Third, any attempt to determine futile treatments is associated with the possibility of self-fulfilling prophecy. This problem can affect any situation in which there is a high probability of death and can result in decisions about restricting life-sustaining medical treatments. The risk of self-fulfilling prophecy is that restricting life-sustaining treatments due to a high probability of death abnormally increases mortality rate (3). In other words, the information obtained from ICU scoring systems which show a high severity of illness and a high probability of death can enhance the possibility of healthcare professionals’ self-fulfilling prophecy. Once the death of a patient is highly probable, she/he would receive limited intensive care services, and hence, would have greater probability of death (43, 49). According to Wilkinson and Savulescu (2011), self-fulfilling prophecy is associated with higher mortality rate among patients suffering from hemorrhagic stroke and hypoxic brain injuries, critically-ill patients, and even patients with brain death (3).
Conclusion
Medical futility is an extremely complex, ambiguous, subjective, situation-specific, value-laden, and goal-dependent concept which is almost always surrounded by some degrees of uncertainty. Thus, there is no objective and valid criteria for determination of medical futility. Determining the futility of a certain treatment for a certain patient and deciding upon its continuation or discontinuation have always been difficult and challenging. This concept is affected by many different factors such as physicians’ and patients’ value systems, medical goals, sociocultural and religious context, and individuals’ emotions and personal characteristics.
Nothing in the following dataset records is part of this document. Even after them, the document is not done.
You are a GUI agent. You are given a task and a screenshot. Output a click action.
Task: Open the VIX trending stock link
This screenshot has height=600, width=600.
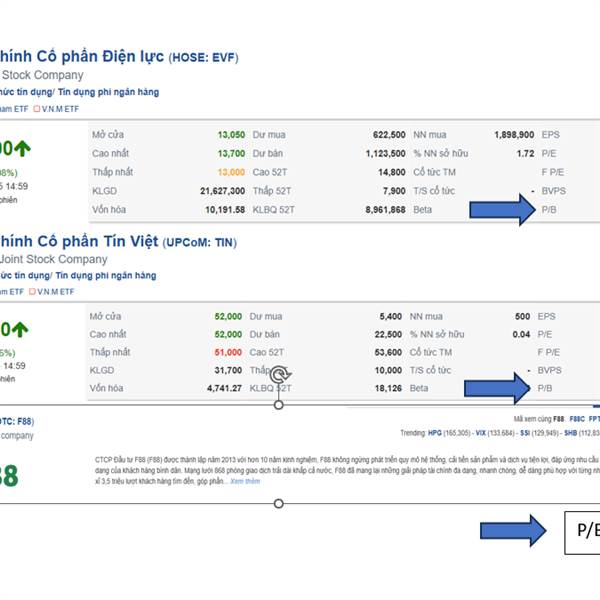pos(481,433)
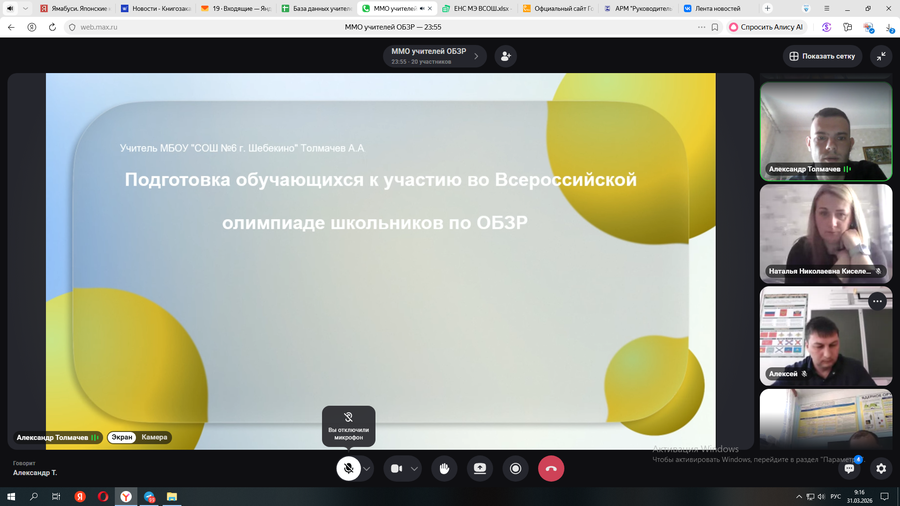
Task: Click Спросить Алису AI button
Action: [x=766, y=27]
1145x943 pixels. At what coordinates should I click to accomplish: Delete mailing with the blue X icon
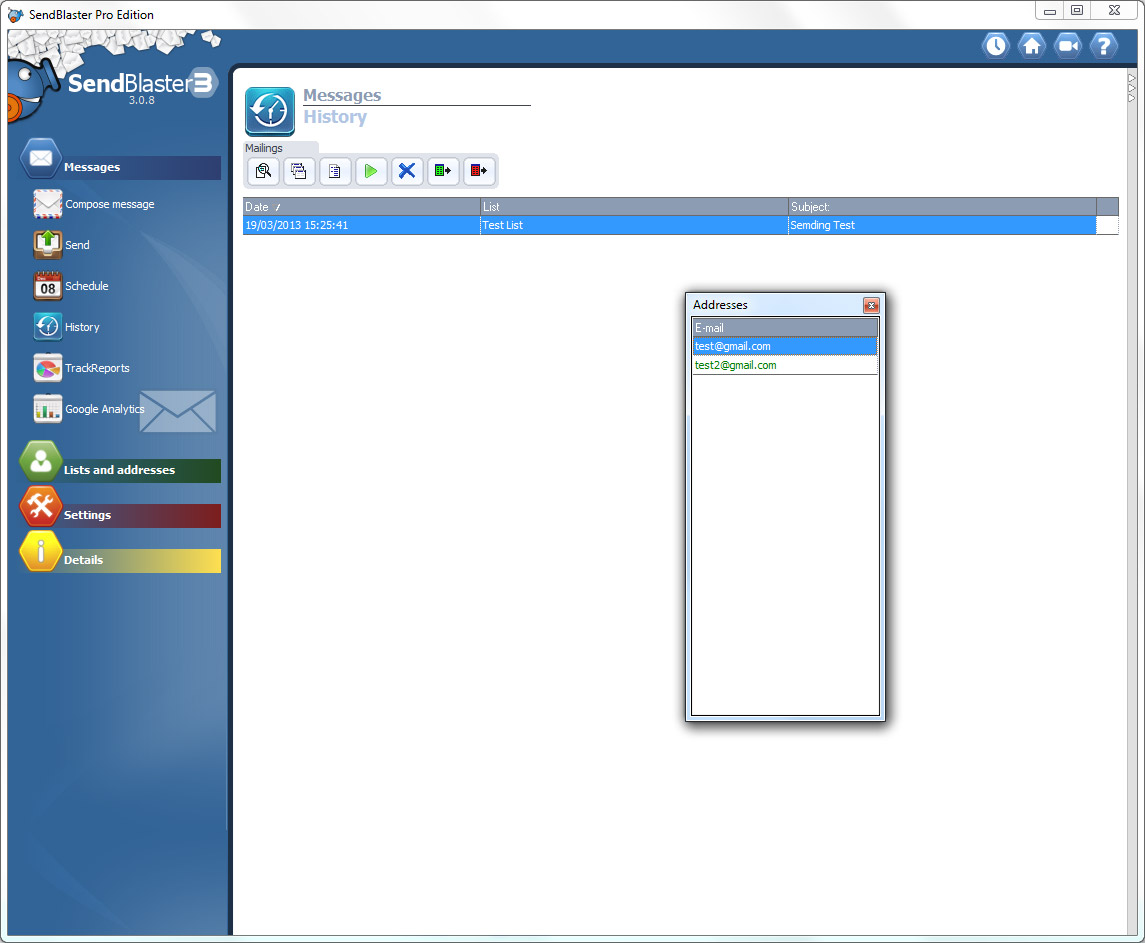click(407, 171)
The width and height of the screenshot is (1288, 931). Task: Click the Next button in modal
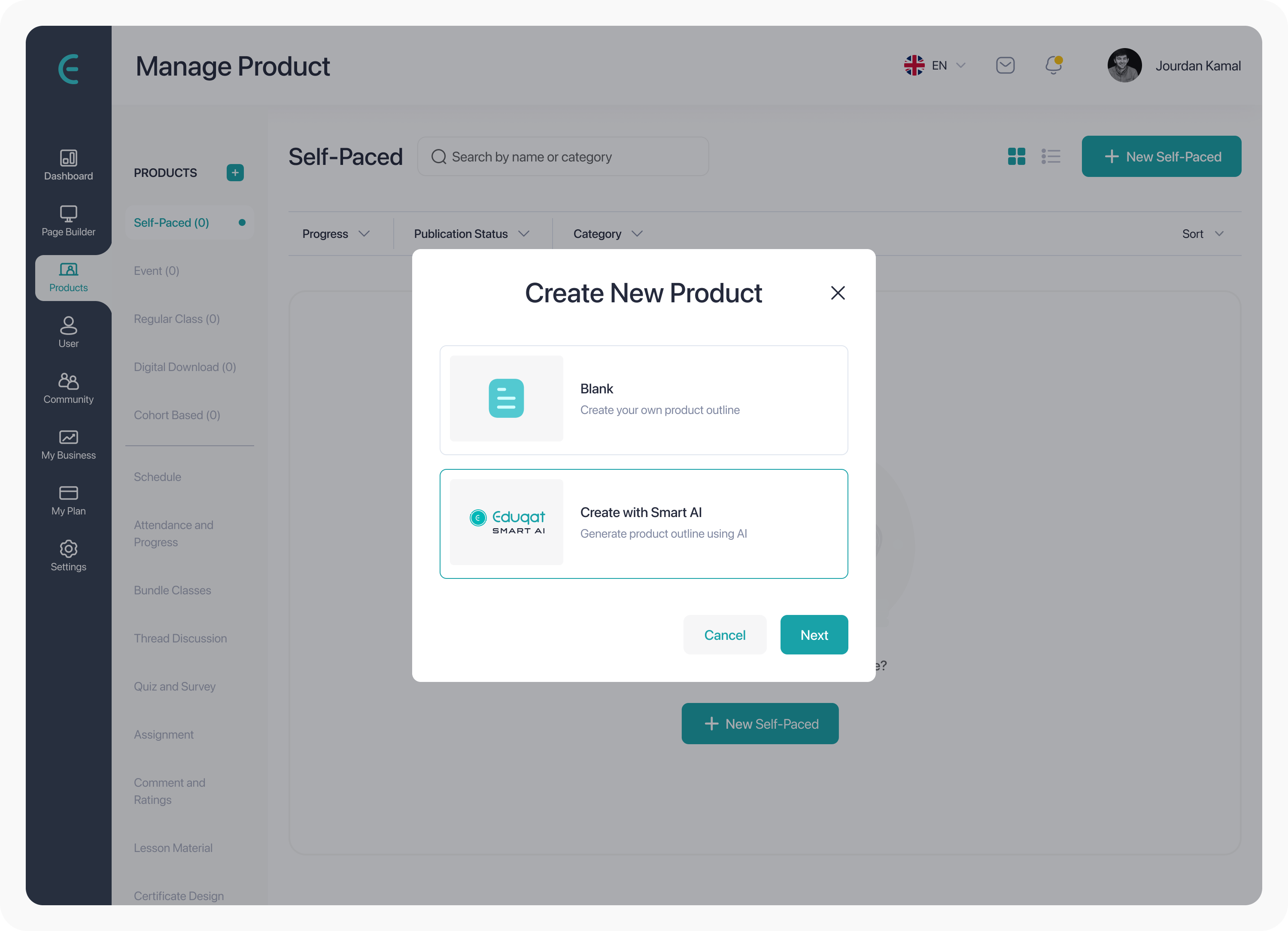point(814,634)
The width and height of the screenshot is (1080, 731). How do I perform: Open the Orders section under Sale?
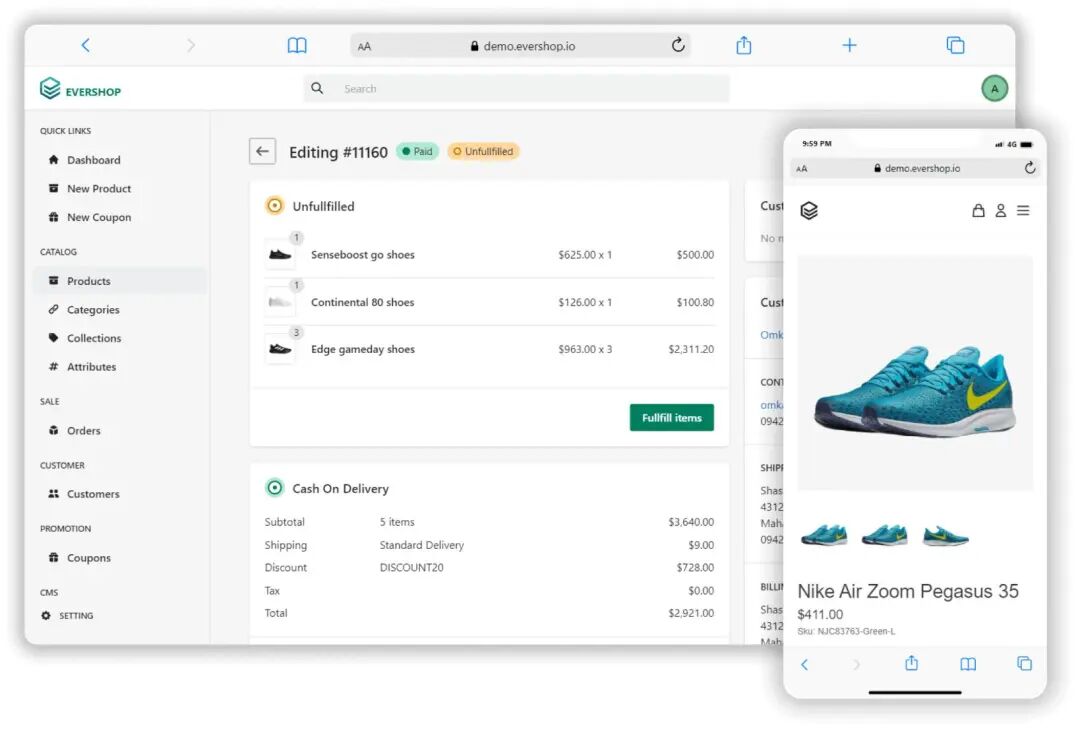(85, 430)
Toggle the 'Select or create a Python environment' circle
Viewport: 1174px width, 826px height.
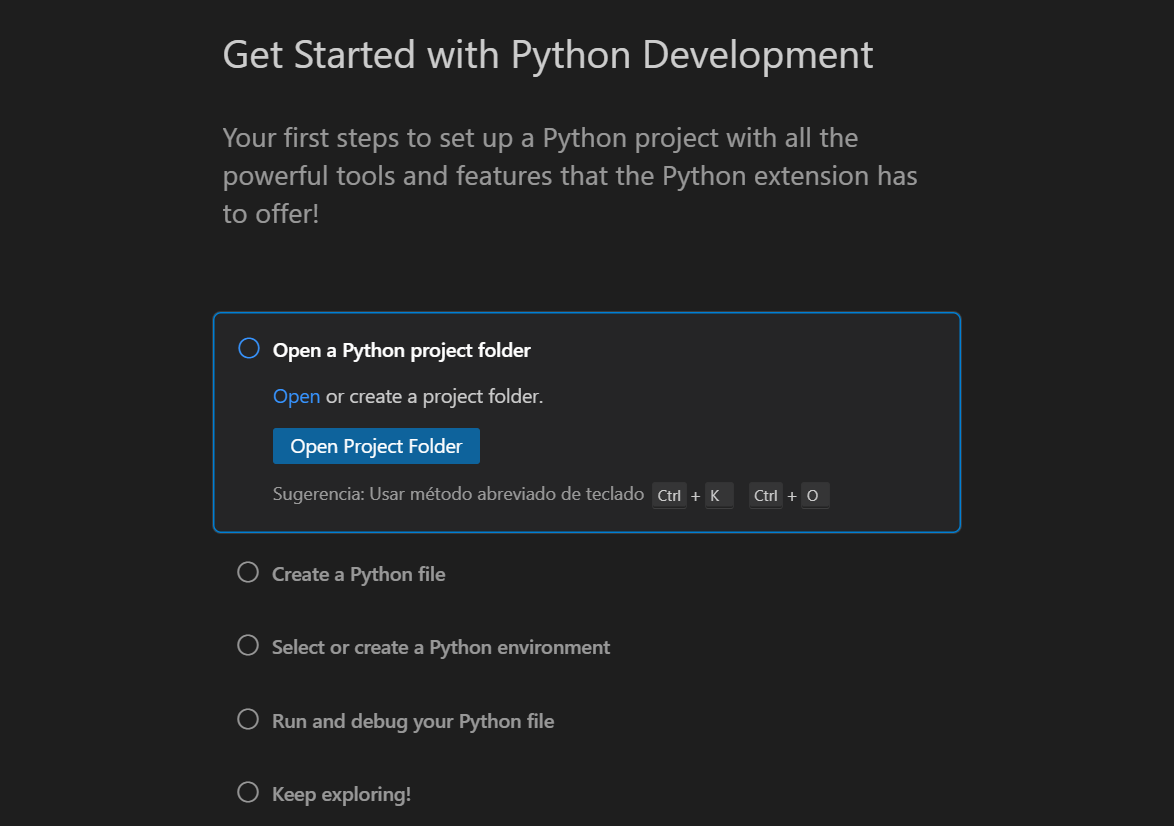[x=248, y=646]
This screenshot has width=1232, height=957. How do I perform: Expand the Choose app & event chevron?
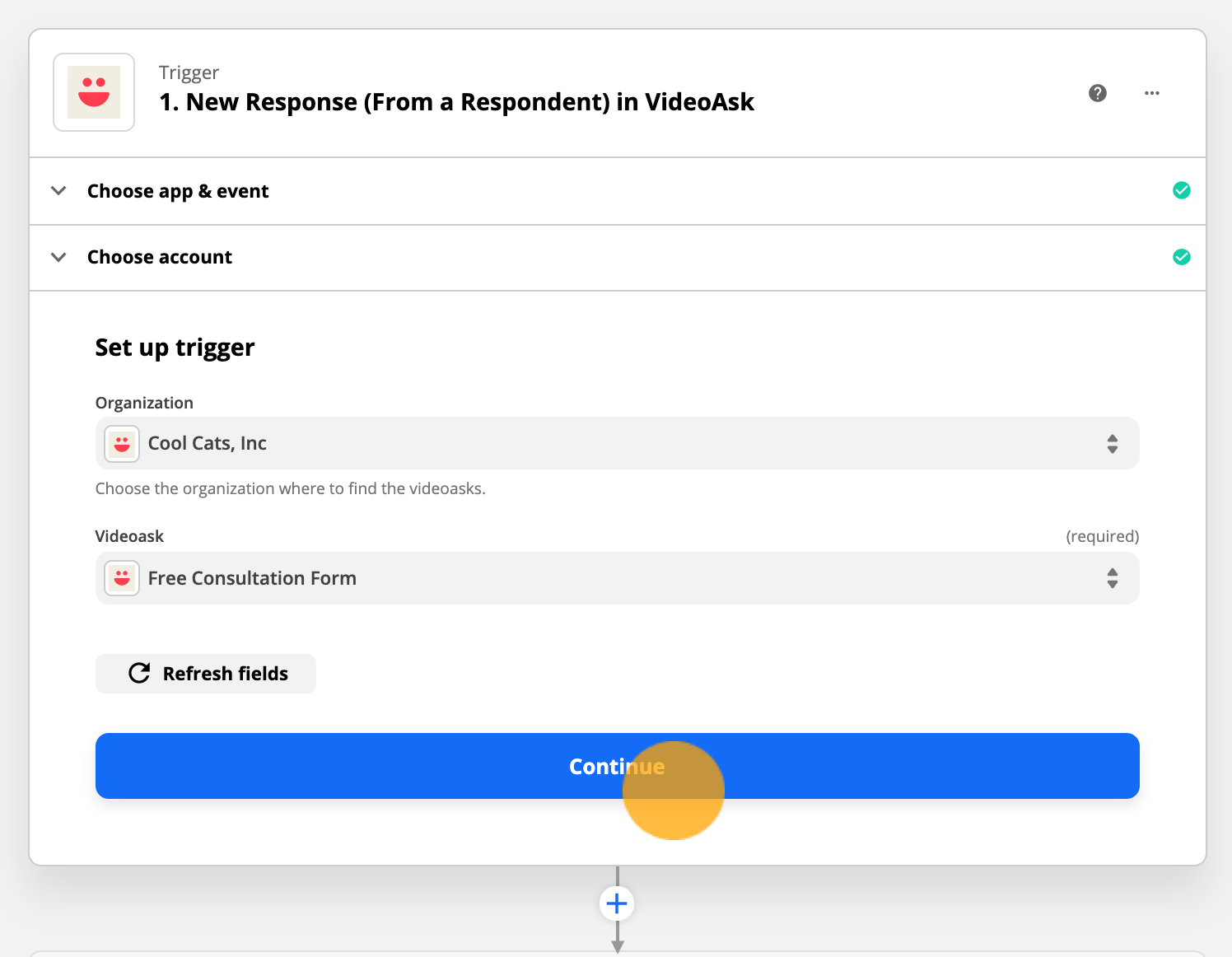coord(58,191)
Such characteristics have made it difficult to achieve a clear consensus over the concept of medical futility. Accordingly, medical futility should be defined and determined at individual level and based on each unique case. The most important reasons behind providing futile medical treatments are patients’/family members’ request and persistence, healthcare professionals’ personal motives, and social, cultural, religious, and organizational factors predominating the immediate community. On the other hand, the most important deleterious consequences of providing futile treatments are suffering for patients, and heavy financial burdens on families, healthcare systems, and societies, and moral distress, job burnout, job dissatisfaction, and increased turnover among healthcare professionals, and hence, decreased care quality. It is essential to study the nature and the mechanism of futile medical treatments in the sociocultural context of each community. The findings of this study can enhance healthcare professionals’ understanding and knowledge of the nature, definitions, attributes, reasons, and consequences of the concept of medical futility.